ABOUT THIS TASK:
Lines before the one containing "The image size" are not wanted. Transcribe that line and all after it exactly, to the end of the entries.

(Stored data entries)
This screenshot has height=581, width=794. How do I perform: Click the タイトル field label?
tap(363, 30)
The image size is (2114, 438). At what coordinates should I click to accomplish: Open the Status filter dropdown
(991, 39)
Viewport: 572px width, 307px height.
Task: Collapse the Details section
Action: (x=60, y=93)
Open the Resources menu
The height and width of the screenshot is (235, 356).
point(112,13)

WRITTEN RESPONSE:
The image size is (2114, 438). At what coordinates should I click to accomplish: Open the Status filter dropdown
(991, 39)
Viewport: 572px width, 307px height.
Task: Collapse the Details section
Action: (x=60, y=93)
Open the Resources menu
The height and width of the screenshot is (235, 356).
point(112,13)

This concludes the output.